1. A disk drive device comprising: a housing provided with a disk slot in which a large-diameter disk-like recording medium is inserted and from which the recording medium is ejected; an eject arm that ejects the large-diameter disk-like recording medium; and a disk conveying mechanism that rotationally moves at least the eject arm to an ejection position of the large-diameter disk-like recording medium, wherein the eject arm is provided with a stopper that prevents insertion of a small-diameter disk-like recording medium and, when the eject arm is rotationally moved to the ejection position, the stopper is rotationally moved to a position where the stopper is brought into contact with a side on an insertion end side of the small-diameter disk-like recording medium when substantially the entire small-diameter disk-like recording medium is inserted from the disk slot.

2. A disk drive device according to claim 1, wherein the eject arm has a rotation supporting member, a push-out arm rotationally movably attached to the rotation supporting member, and a contact member provided with the stopper and brought into contact with the large-diameter disk-like recording medium and is rotationally moved to the ejection position in a state in which the disk drive device stands by for insertion of the large-diameter disk-like recording medium.

3. A disk drive device according to claim 2, wherein a clearance between the contact member in the ejection position and both ends in a longitudinal direction of the disk slot is smaller than a diameter of the small-diameter disk-like recording medium.

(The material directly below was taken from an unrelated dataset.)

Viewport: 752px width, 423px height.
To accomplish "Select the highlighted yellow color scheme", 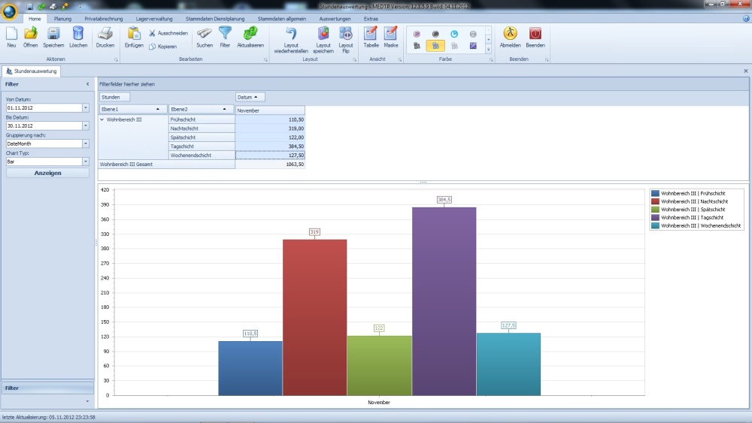I will tap(435, 46).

4. A disk drive device according to claim 1, wherein the eject arm is provided on a side of one side of the housing and the stopper is formed at a tip of the eject arm, and. the eject arm is formed in length not allowing the stopper to rotationally move on a disk mounting section that is provided in substantially a center of the housing and on which the large-diameter disk-like recording medium is mounted.